Thirteen Reasons Why. Jay Asher.

Asher, Jay. Thirteen Reasons Why. Razorbill (Penguin), New York, 2007. F;5/17.

I was (honest) about a third of the way into this, highly recommended on Kirkus, before I realized it is “young adult” (read teenage) fiction. So accessible! I kept saying to myself. It reminds me of high school (I was I think an unusually happy boy as a teenager). I also discovered it has been turned into a Netflix TV series, prompting a social media eruption of safety concerns over its potential effects on impressionable kids resulting in prohibition or at least modification of the TV series in some places. I resist extended comment on this kind of thing.

You see, it’s about suicide.

Not being, these days, a teenager anymore nor especially unhappy I wouldn’t be part of the readership potentially seduced into contemplating very creative ways of ending it all. But I was interested in the neat plot structure and, full disclosure, vicariously experiencing the lives of high school kids, which appeared realistic as rendered by a 40-year-old author, and worked pretty well in long retrospect for me too.

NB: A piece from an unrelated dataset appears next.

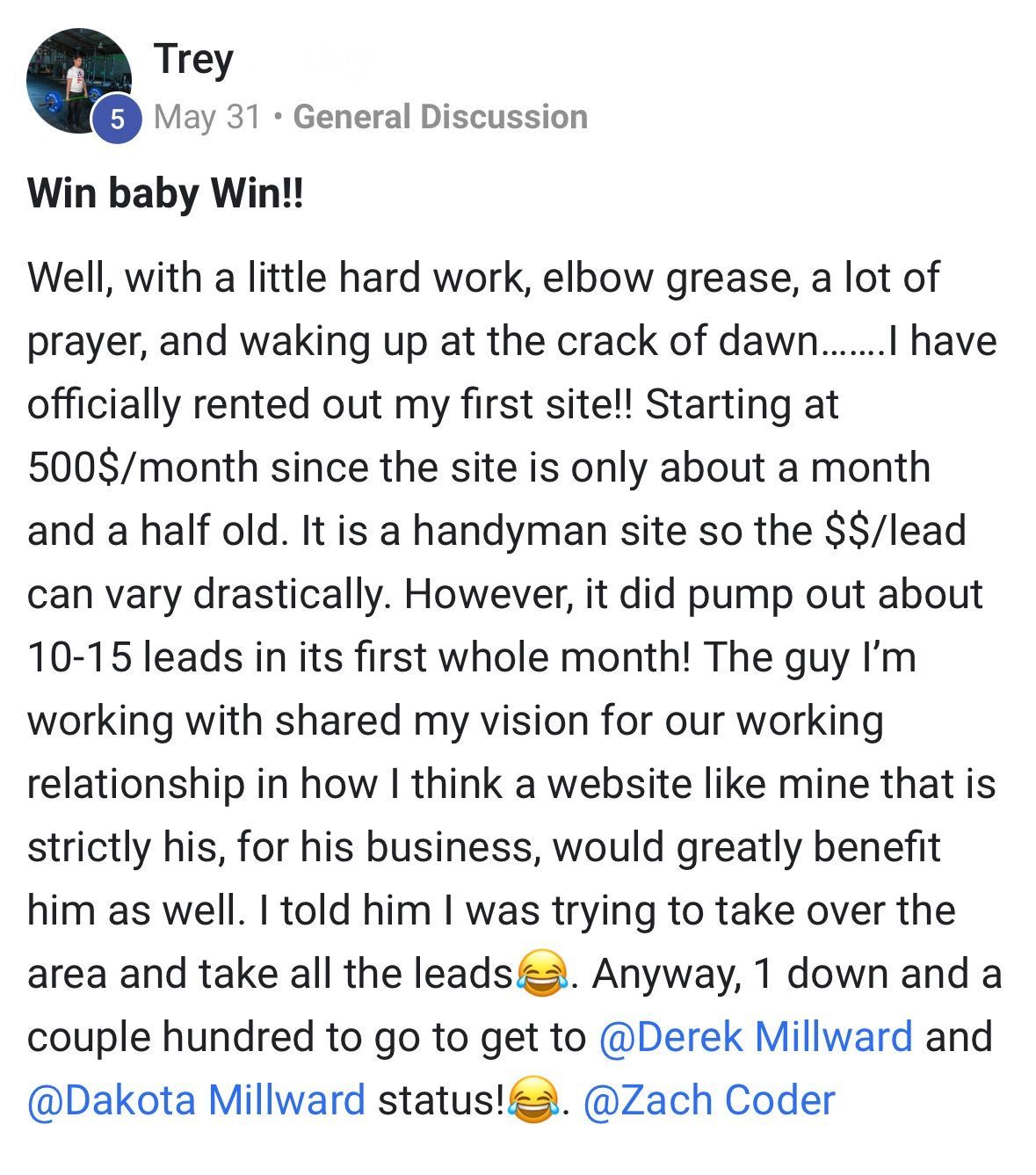Open the General Discussion category

click(440, 117)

Our seventeenish hero Clay Jensen receives a box of old-fashioned audiotapes recorded, he quickly discovers, by his sometime girlfriend Hannah Baker just before she committed suicide, which is known to have happened not long previously. The tapes make it clear that there were 13 reasons, corresponding to 13 people, that pushed her over the edge, and every one of them is going to listen to her story. But Clay thinks why am I one of them? Did I do something terrible to her? And who were the others? And how far along in the sequence of passing the tapes forward am I? He finds out the answers and a lot more as we follow him through listening to the whole sad story.

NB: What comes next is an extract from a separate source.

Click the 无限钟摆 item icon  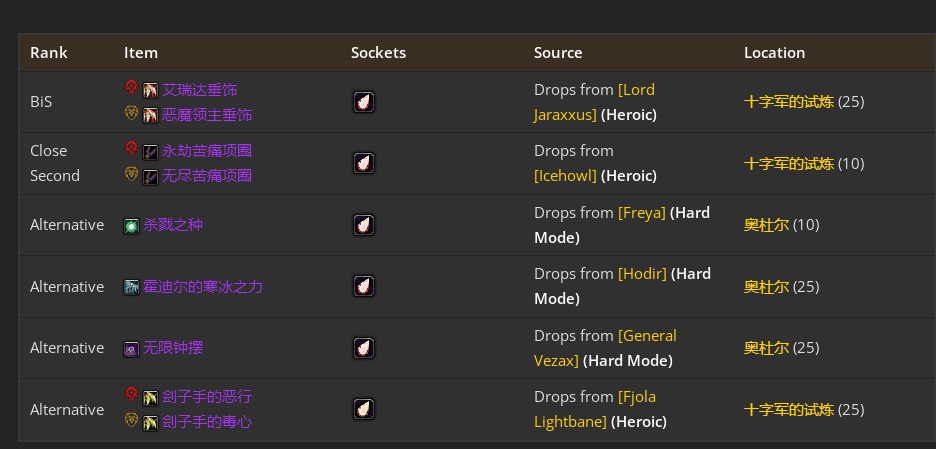tap(131, 349)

The realism and hooks in the plot overcame my characteristic impatience with fiction that relies for its interest on hot-button subjects which would definitely include suicide, but also rape (in here too), child abuse, every illness known to mankind, racism and so forth. Anyway I read on, reminiscing about finding out about figurative language and thinking, nice versus nasty people including teachers, fear of involvement in relationships, and, of course, sex and love. All taking place in my life 50 years ago. The finding out, that is.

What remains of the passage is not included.